20 September 2018

Why shale gas scares China oil giants

If there are two words that make China’s oil behemoths worry and wonder, it’s shale gas.

The cleaner fuel is muscling in on their preserve, laying obstacles to their continued profitability.

Advances in shale gas exploration are making the alternative energy more accessible, helping push down oil prices.   

That is hardly the big picture. The real story is that the United States will surpass Russia and Saudi Arabia as the world’s top oil producer by 2015 and be close to energy self-sufficiency in the next two decades thanks to shale gas.

Advanced drilling techniques and hydraulic fracking have unlocked shale formations in North Dakota, Texas and other states. Before long, the US will no longer be one of the world’s largest energy importers. That has a direct correlation to oil prices.

But even before such an eventuality, international crude oil prices have been seeing upheaval in recent years. They have been down for six consecutive weeks, their longest losing streak in 15 years. 

Reflecting falling crude prices, the National Development and Reform Commission last week announced another round of cuts in retail fuel prices, the third in a row and the first time since China adopted a new pricing mechanism in March.
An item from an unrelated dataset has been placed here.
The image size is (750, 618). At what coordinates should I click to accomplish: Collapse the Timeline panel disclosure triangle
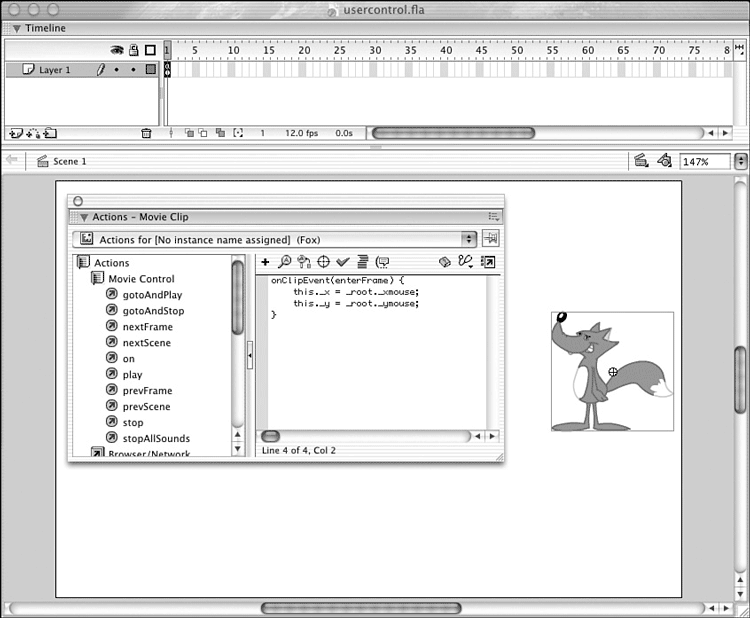click(x=16, y=28)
These price cuts have been eating into the oil giants’ profit. They are expected to leave a black mark in their fourth-quarter results. In addition, their share prices have been taking a hit. CNOOC (00883.HK) and PetroChina (00857.HK) have given up 6 percent and 16.5 percent respectively, in the year to date.

How will China’s oil giants tackle these fundamental changes?

There are no quick answers but their more nimble units see some salvation in diversification. Kunlun Trust, a subsidiary of PetroChina, has signed a framework agreement with Goldpoly New Energy (00686.HK) to acquire 500 megawatts of solar power plants across western China through 2015.

PetroChina itself is taking baby steps into the photovoltaic industry after CNOOC and China Petroleum & Chemical Corp (00386.HK). Separately, CNOOC has won the right to build liquefied natural gas export terminals in Canada.